The Royal Elms Care Home is a residential care home in Newton Heath, north east of the centre of Manchester. It can accommodate up to 25 people. At the date of this inspection there were 22 people living in the home.This inspection took place on 15 February 2017 and was unannounced, which meant the service did not know in advance when we were coming. The previous inspection had taken place in October 2015, when the service was rated as “requires improvement”. At that time, we found breaches of four regulations. These related to care records not being updated, consent to care not being properly obtained, issues regarding medicines and infection control, and quality monitoring systems. We asked the provider to submit an action plan, which we received on 21 December 2015. At this inspection we checked to see whether those actions had been completed. Further details are given in the main body of this report.
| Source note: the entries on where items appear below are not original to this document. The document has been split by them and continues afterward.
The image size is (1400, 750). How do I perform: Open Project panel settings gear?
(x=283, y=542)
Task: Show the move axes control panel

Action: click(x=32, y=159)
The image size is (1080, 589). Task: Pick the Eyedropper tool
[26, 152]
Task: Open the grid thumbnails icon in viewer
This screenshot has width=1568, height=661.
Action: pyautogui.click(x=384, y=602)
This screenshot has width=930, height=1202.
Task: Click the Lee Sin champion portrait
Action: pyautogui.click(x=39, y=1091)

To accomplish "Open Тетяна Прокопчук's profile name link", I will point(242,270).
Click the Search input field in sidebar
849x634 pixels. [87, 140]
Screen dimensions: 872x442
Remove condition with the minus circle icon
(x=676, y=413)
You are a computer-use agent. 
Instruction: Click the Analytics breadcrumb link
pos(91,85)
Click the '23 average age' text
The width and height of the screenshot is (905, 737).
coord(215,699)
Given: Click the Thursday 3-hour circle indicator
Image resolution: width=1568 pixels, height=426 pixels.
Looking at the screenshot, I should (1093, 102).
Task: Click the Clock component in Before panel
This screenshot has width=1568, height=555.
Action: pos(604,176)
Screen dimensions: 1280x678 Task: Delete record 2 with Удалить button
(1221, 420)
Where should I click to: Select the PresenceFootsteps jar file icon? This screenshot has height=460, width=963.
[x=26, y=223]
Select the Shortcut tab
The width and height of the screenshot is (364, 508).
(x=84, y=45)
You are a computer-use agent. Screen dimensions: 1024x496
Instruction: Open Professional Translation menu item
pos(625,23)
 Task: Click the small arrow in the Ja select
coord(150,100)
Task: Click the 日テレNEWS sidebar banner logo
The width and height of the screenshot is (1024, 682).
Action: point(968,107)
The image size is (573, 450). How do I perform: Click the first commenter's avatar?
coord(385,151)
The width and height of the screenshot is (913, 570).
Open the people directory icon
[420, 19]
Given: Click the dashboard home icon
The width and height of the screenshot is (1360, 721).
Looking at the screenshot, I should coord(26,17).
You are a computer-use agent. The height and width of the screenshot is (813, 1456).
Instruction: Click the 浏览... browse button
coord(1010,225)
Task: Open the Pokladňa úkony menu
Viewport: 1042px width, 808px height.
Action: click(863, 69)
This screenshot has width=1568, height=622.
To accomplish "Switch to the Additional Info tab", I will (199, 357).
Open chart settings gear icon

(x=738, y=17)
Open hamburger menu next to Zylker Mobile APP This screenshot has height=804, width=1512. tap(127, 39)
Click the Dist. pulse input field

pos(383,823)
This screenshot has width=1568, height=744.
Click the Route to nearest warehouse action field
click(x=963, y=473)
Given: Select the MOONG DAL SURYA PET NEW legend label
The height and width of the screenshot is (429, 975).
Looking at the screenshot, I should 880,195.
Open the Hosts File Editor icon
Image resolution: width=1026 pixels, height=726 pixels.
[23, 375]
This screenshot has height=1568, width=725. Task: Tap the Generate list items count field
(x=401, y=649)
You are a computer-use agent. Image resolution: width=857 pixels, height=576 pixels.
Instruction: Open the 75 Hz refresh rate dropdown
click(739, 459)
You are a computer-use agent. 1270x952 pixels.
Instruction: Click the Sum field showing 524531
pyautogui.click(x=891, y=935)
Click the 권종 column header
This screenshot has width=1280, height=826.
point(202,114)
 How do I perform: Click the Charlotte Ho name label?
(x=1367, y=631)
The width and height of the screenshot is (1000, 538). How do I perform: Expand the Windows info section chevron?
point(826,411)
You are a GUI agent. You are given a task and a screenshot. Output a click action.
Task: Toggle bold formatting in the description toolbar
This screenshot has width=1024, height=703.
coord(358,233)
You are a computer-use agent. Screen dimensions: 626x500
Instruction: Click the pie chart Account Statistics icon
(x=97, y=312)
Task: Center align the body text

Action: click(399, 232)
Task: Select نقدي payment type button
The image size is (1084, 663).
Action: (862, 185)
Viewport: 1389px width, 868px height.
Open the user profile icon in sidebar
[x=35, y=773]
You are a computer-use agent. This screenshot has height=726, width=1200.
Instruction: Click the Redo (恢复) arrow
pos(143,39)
The Royal Elms had a manager in post since 2008, who had been registered with the Care Quality Commission since 2010. A registered manager is a person who has registered with the Care Quality Commission to manage the service. Like registered providers, they are ‘registered persons’. Registered persons have legal responsibility for meeting the requirements in the Health and Social Care Act 2008 and associated Regulations about how the service is run.
People told us they felt safe living in The Royal Elms. The building was adapted for the needs of people with reduced mobility. We considered that the stairgate at the top of one staircase posed an unnecessary risk. This was a breach of the regulation relating to safety.
Improvements had been made since our last inspection in relation to the storage of medicines. A sink had been installed in the medicines storage room. Medicines were administered safely.
Risk assessments were completed relating both to care and trips outside the home.
Staffing levels were acceptable. At the date of this inspection there was no cook and the registered manager and other staff were filling in.
Staff understood about safeguarding. Correct processes were followed when recruiting staff.
The home was kept clean and regular checks were made to restrict infection from spreading.
The home was protected against the risks of fire, and the building was well maintained.
New staff and existing staff received appropriate training. New staff were not yet following the Care Certificate. Supervision and appraisals were taking place to support staff.
Staff had received training in the Mental Capacity Act 2005 (MCA) but there was scope for bringing this up to date. Consent forms were used to record that people consented to care, but when a person lacked capacity to consent, the form implied incorrectly that relatives could consent on their behalf.
Applications were made under the Deprivation of Liberty Safeguards (DoLS). One application had been made for someone nearing the end of life, which may have been inappropriate.
People liked the food. The lunchtime dining experience was enjoyable.
People’s weight was recorded regularly. People had access to a range of healthcare professionals.
The downstairs had been repainted in colours considered suitable for people living with dementia.
People living in the home and relatives told us they thought the staff were caring, and encouraged them to be independent. Staff were patient and knew the people in the home well. People were dressed in a dignified way. There was one exception but this was that person’s choice.
Confidentiality was respected. The home was prepared to meet people’s needs as they approached the end of life.
Care plans were thorough. They contained handwritten plans for each aspect of care. A new style was being introduced with typewritten plans, which were a little easier to follow. People’s life history was recorded, where known, which enabled staff to engage with people.
There had been no formal complaints recently. People were able to approach the registered manager regarding minor issues.
There was a good range of activities provided in the home, and two staff responsible for delivering them. We saw a lively and enjoyable music and dance session. There were activities suitable for people with more advanced dementia, and the home had developed flash cards for people who could not communicate verbally.
Trips took place from time to time and there were regular pub lunches. People attended residents’ meetings.
People living in the home, their relatives and staff all had a high opinion of how the home was run and of the registered manager. Many staff were long-serving but there were some new recruits as well.
A new audit system had been introduced, but several months of medication audits had been missed. Other audits were completed but there was no analysis of accidents. We saw one error in recording DoLS applications.
The provider visited the home but there were no records of those visits. This meant there was an absence of evidence of oversight of the home. Taken with the missing audits this represented a breach of the regulation relating to good governance.
The registered manager had been involved in one disciplinary matter recently. There were regular staff meetings.
We found breaches of two regulations of the Health and Social Care Act 2008 (Regulated Activities) Regulations 2014. You can see what action we told the provider to take at the end of the full version of the report.